Recovery bug in GIN, missing full page image

Поиск
Список
Период
Сортировка
От Heikki Linnakangas
Тема Recovery bug in GIN, missing full page image
Дата
Msg-id 529DED09.3080501@vmware.com
обсуждение исходный текст
Ответы Re: Recovery bug in GIN, missing full page image
Список pgsql-hackers
While looking at Alexander's GIN patch, I noticed an ancient bug in the
WAL-logging of GIN entry-tree insertions. entryPlaceToPage and
dataPlacetoPage functions don't make a full-page image of the page, when
inserting a downlink on a non-leaf page. The comment says:

>     /*
>      * Prevent full page write if child's split occurs. That is needed to
>      * remove incomplete splits while replaying WAL
>      *
>      * data.updateBlkno contains new block number (of newly created right
>      * page) for recently splited page.
>      */

The code is doing what the comment says, but that's wrong. You can't
just skip the full page write, it's needed for torn page protection like
in any other case. The correct fix would've been to change the
redo-routine to do the incomplete split tracking for the page even if
it's restored from a full page image.

This was broken by this commit back in 2007:

> commit 853d1c3103fa961ae6219f0281885b345593d101
> Author: Teodor Sigaev <teodor@sigaev.ru>
> Date:   Mon Jun 4 15:56:28 2007 +0000
>
>     Fix bundle bugs of GIN:
>     - Fix possible deadlock between UPDATE and VACUUM queries. Bug never was
>       observed in 8.2, but it still exist there.

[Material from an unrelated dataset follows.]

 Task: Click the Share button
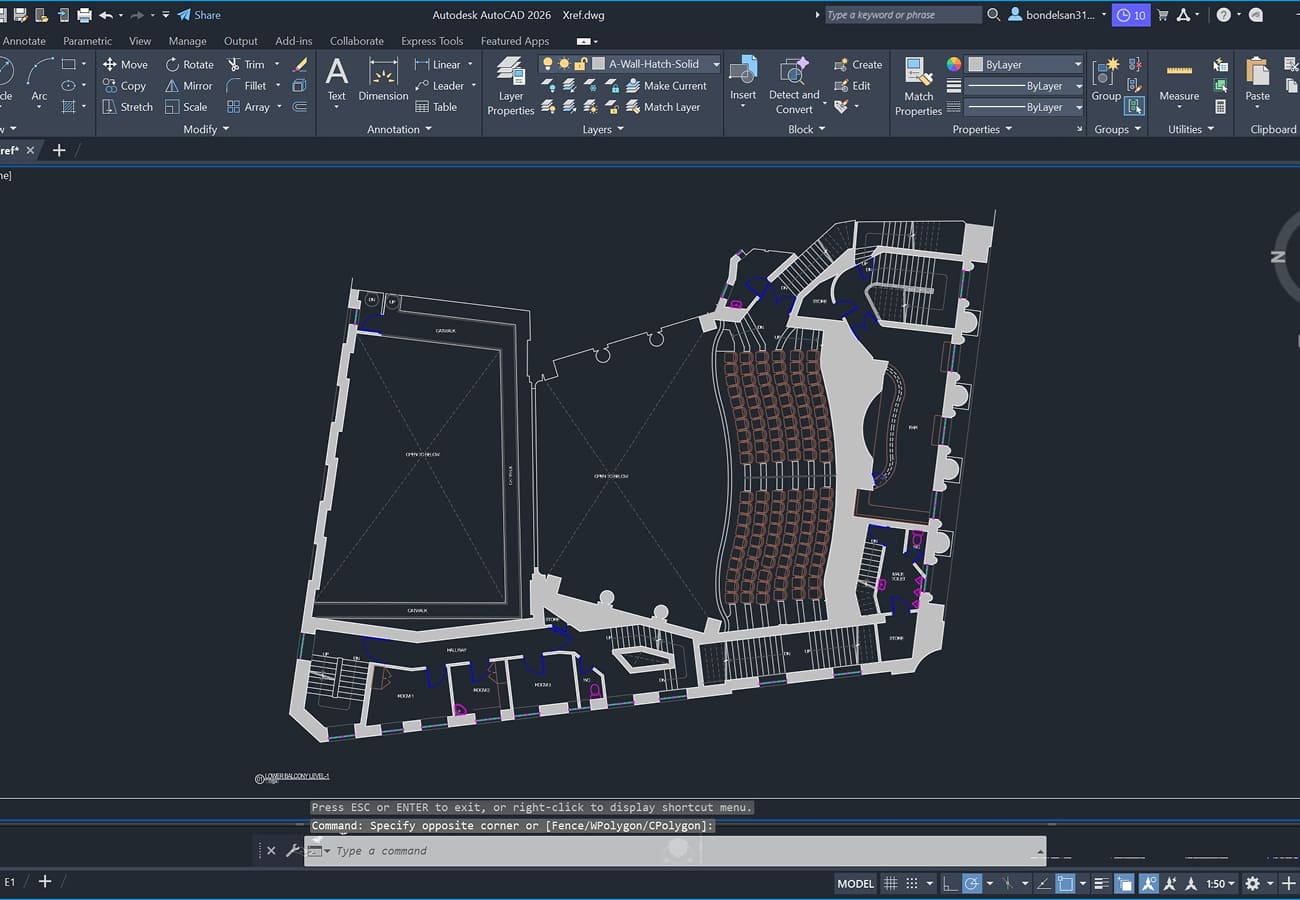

HEAD is more sensitive to
>       bug after recent "ring" of buffer improvements.
>     - Fix WAL creation: if parent page is stored as is after split then
>       incomplete split isn't removed during replay. This happens rather rare, only
>       on large tables with a lot of updates/inserts.
>     - Fix WAL replay: there was wrong test of XLR_BKP_BLOCK_* for left
>       page after deletion of page. That causes wrong rightlink field: it pointed
>       to deleted page.
>     - add checking of match of clearing incomplete split
>     - cleanup incomplete split list after proceeding
>
>     All of this chages doesn't change on-disk storage, so backpatch...
>     But second point may be an issue for replaying logs from previous version.

The relevant part is the "Fix WAL creation" item. I searched the
archives but couldn't find any discussion leading to this fix.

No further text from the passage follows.